Funny thing about tradition in sports: It guarantees nothing. Just ask the Cowboys how much tradition has been worth on the playing field the last few years. New traditions get established all the time in sports; witness the Red Sox now being clutch winners while the Yankees have become chokers.
Tom Crean left Marquette for Indiana, saying it was a slam-dunk decision because "Indiana is Indiana." Well, Indiana hasn't been Indiana for awhile now, including Bobby Knight's last half-dozen years there, and Marquette - thanks in great part to Crean - has surpassed Indiana by miles. Crean is counting on tradition helping him recruit better players to Indiana than he did to Marquette, but most ratings services say his Marquette replacement, Buzz Williams, will be bringing in a group as good as or better than Crean will to Hoosierland.
Of course, once upon an Al McGuire time, Marquette was one of those traditional powerhouses.
Yes, Kentucky has tradition out the ying-yang.
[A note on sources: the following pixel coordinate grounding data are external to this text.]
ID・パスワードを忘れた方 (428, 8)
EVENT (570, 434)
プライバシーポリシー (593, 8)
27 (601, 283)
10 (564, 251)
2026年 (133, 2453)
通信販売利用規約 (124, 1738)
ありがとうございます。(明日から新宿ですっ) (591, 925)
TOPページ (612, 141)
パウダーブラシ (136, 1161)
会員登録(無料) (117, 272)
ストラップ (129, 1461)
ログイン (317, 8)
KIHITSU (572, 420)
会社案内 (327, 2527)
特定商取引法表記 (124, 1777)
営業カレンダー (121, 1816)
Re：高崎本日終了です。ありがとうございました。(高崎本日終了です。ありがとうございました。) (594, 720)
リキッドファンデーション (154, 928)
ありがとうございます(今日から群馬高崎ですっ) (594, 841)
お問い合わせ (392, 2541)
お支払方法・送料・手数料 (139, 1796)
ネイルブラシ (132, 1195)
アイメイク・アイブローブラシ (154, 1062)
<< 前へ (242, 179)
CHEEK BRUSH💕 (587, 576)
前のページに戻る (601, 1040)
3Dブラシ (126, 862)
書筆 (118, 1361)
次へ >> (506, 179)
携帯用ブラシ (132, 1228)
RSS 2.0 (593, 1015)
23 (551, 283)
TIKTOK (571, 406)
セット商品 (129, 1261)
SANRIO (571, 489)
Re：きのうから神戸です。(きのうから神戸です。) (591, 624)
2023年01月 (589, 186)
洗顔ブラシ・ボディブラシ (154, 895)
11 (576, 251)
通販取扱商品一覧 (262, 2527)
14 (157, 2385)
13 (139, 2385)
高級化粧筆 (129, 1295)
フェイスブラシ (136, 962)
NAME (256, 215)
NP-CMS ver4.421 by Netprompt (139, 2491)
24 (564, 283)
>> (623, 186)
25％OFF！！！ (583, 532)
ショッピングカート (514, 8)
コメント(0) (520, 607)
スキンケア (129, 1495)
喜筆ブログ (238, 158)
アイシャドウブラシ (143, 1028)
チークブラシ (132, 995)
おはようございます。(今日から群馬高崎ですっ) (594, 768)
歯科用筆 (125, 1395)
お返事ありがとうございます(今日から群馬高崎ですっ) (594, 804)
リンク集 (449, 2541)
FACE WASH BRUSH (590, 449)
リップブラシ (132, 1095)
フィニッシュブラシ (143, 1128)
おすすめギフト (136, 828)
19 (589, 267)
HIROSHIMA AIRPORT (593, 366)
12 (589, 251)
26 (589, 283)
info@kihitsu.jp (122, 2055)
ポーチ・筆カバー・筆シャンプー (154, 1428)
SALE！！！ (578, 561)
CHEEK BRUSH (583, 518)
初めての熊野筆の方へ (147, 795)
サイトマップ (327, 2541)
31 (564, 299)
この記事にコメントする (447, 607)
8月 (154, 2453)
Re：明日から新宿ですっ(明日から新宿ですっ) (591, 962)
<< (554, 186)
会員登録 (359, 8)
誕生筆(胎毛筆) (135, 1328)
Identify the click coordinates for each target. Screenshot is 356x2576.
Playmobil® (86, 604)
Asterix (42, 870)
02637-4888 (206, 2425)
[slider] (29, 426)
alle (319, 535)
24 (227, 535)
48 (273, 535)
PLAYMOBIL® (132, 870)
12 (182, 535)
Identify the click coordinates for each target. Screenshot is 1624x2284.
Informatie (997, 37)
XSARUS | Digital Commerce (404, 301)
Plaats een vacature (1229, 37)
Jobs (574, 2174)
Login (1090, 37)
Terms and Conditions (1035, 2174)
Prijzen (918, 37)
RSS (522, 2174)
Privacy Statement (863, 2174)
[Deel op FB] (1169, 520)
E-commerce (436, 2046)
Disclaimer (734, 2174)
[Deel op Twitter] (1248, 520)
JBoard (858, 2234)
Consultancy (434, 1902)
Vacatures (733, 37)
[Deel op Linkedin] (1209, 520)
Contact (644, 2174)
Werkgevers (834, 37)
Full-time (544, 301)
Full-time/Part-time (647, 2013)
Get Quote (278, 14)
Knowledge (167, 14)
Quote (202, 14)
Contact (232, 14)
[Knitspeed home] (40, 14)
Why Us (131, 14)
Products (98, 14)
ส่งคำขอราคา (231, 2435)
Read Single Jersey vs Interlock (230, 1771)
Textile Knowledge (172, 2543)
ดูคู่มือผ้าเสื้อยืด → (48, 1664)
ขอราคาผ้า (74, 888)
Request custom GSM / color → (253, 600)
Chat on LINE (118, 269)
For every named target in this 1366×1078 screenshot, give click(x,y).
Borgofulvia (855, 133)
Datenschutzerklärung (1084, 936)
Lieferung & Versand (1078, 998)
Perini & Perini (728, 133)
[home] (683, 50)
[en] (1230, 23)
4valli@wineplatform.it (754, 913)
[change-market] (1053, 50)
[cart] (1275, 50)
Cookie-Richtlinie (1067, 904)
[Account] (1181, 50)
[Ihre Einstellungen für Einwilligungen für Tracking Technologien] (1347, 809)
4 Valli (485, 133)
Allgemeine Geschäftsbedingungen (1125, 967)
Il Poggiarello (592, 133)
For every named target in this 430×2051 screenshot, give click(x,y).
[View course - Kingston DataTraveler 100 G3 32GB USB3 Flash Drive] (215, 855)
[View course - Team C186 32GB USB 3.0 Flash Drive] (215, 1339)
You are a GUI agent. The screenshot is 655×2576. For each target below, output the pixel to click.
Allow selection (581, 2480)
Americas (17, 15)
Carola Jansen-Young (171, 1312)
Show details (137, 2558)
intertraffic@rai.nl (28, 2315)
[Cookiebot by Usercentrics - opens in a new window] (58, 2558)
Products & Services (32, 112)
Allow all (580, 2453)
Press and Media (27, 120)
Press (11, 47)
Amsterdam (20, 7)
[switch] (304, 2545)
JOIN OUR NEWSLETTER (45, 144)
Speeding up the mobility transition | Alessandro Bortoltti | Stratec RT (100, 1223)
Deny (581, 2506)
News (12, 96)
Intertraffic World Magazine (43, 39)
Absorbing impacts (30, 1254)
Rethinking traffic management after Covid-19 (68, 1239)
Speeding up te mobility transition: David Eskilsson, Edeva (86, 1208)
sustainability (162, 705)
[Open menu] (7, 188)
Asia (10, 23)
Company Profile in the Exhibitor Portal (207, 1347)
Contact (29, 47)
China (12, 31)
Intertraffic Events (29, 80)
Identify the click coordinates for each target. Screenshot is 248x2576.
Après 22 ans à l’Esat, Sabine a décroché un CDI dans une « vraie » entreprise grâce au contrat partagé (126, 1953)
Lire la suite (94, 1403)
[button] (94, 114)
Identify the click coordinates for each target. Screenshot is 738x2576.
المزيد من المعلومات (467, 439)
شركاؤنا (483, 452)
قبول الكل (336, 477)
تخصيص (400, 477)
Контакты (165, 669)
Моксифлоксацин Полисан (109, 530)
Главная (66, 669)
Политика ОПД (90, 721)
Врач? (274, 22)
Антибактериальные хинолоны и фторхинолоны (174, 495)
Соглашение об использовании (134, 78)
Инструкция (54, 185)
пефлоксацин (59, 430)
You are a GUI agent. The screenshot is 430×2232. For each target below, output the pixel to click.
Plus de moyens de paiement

But so do many other places where the pressure isn't so great a coach feels like killing himself 50 times a year. There are too many other fantastic schools at which a coach can win big without putting himself through the torture.
2. Saturday's Villanova-Pitt game was so good, I found myself actually cheering several plays - something I very rarely do because I'm more of a detached appreciator of excellence than I am of a fan. I must admit: It was pretty darn fun.
3. As usual, the "experts" couldn't stop talking about the distractions facing UConn after word of possible NCAA recruiting violations surfaced before the weekend. Ridiculous. Why would UConn players be even the slightest bit distracted by this? Turns out, they weren't, as the Huskies took down Purdue and Missouri to get to the Final Four.
4. In honor of Tiger Woods officially being back, it's time to take a mulligan on my Final Four picks. What other choice do I have, since I managed to go a sterling 0-for-4?
As much as I appreciate Izzo's Spartans, UConn can play whatever game Michigan State wants to play - and play it just a tad better. On the other side of the bracket, I'm going with the upset: Villanova's tough, talented perimeter players, augmented by vastly underrated Dante Cunningham, making Carolina blue.
And in the all-Big East title game ... UConn 80, 'Nova 74.
Call your bookies and pull out those wallets, folks. I mean, I haven't steered you wrong yet!